The results of science are indifferent to the ethics involved. A scientist can experiment on an unwilling adult and get perfectly scientific results from his work. That’s because science has nothing to say about ethics. Ethics are philosophical, and how we act on what is true is determined by other disciplines like theology, epistemology or philosophy.

The president has claimed that his administration is “pro-science,” implying that Bush was anti-science. As an observer of the culture war, I have to note how Democrat leadership uses cultural name-calling as a form of logical debate. You can be for or against embryonic stem cell research (ESCR) and it has nothing to do with you being for or against science.

Oh, sure, you could claim that government funding going to scientists and their experiments technically increases research so it creates more science, but by that standard you’d be just as pro-science by funding experimentation on unwilling Gitmo detainees. You’d get some good research results out of that, so you’d be pro science, I guess. And if you opposed experimentation on unwilling Gitmo detainees, you’d be anti-science.

That’s the level of debate I usually hear over ESCR.

I’ll add that those who oppose animal experimentation are also anti-science. Those who are against funding to expand research to make the combustion engine continue to burn fossil fuels are also anti-science. Using this standard, if you opposed the Tuskegee Airmen experiments you would be anti-science.

That leaves us with the idea that science has proven empirically that we ought to destroy embryos to find a cure for X and Y. But science doesn’t deal with “oughts.” That’s philosophy. So the very people who claim that to be against ESCR is to be anti-science are the ones who are anti-science. Science does not discover ethics. How much does fairness weigh? Is there a litmus paper that measures compassion? What does hope look like under a microscope?

This is an ethical battle and President Obama is the master of using language to frame and win the debate before it even begins. His use of language is Orwellian, and I won’t obey him. I don’t embrace his post-modern-relativist vocabulary and I find his use of it dangerous.

For those of you tired of my posting about abortion and life issues, I’ll stop talking about it when the President removes his jack-boot off the back of the unborn human. He systematically works to constantly expand abortion, destroy unborn life on every front, and in every way to the farthest left extreme. This is the guy who votes “present” on the Senate floor, but only has the moral fortitude to stand up and debate when he stands to defend the practice of forbidding aid to babies born of a botched abortion.

As President Obama appeals to the special interest groups that launched his campaign, so I appeal to the 3 million pro-life Republicans and Democrats to change their vote in the next election.

So it’s with a heavy heart and complete shame, that what I once thought could be a harmless novelty of a President, is now becoming one of the sickest, worst leaders I’ve seen in my lifetime. On March 9th, 2009, America extracted money from the people to perform human experimentation. President Obama signed an executive order ending the restrictions on using federal dollars for ESCR.

Here’s President Obama’s explanation:

…In recent years, when it comes to stem cell research, rather than furthering discovery, our government has forced what I believe is a false choice between sound science and moral values. In this case, I believe the two are not inconsistent. As a person of faith, I believe we are called to care for each other and work to ease human suffering. I believe we have been given the capacity and will to pursue this research – and the humanity and conscience to do so responsibly.

* Available data *
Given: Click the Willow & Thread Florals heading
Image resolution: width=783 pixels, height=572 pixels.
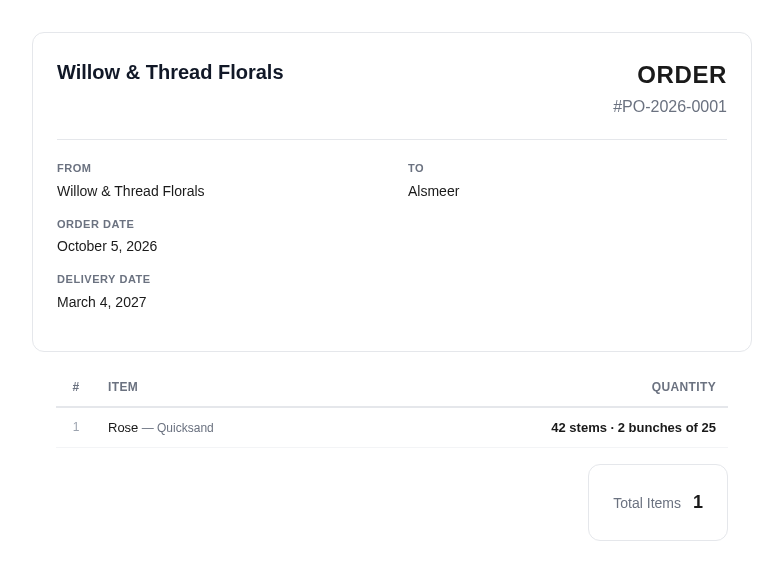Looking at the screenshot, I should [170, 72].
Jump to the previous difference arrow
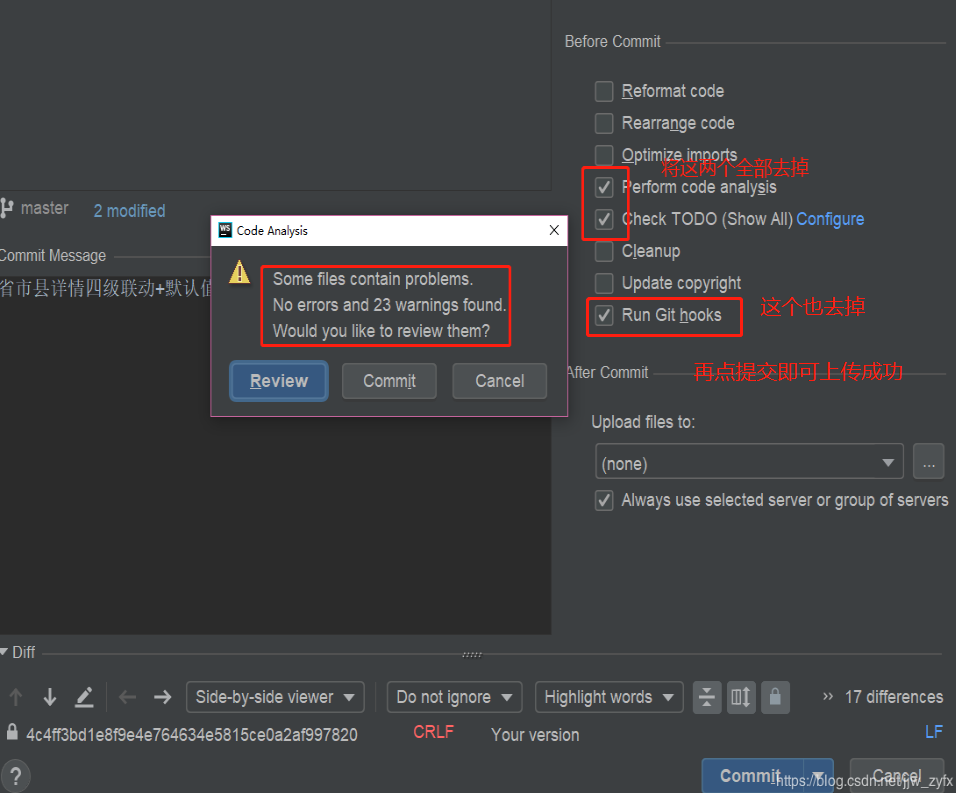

* Challenges *
(1) Update the stretch of the essay on science and ethics from "This is an ethical" through "a botched abortion.", writing "manipulative" in place of "Orwellian".
(2) Which disciplines does the essay on science and ethics name as determining how we act on what is true?
You won't need the data here.

* Answers to the exercise *
(1)
This is an ethical battle and President Obama is the master of using language to frame and win the debate before it even begins. His use of language is manipulative, and I won’t obey him. I don’t embrace his post-modern-relativist vocabulary and I find his use of it dangerous.

For those of you tired of my posting about abortion and life issues, I’ll stop talking about it when the President removes his jack-boot off the back of the unborn human. He systematically works to constantly expand abortion, destroy unborn life on every front, and in every way to the farthest left extreme. This is the guy who votes “present” on the Senate floor, but only has the moral fortitude to stand up and debate when he stands to defend the practice of forbidding aid to babies born of a botched abortion.

(2) Theology, epistemology, philosophy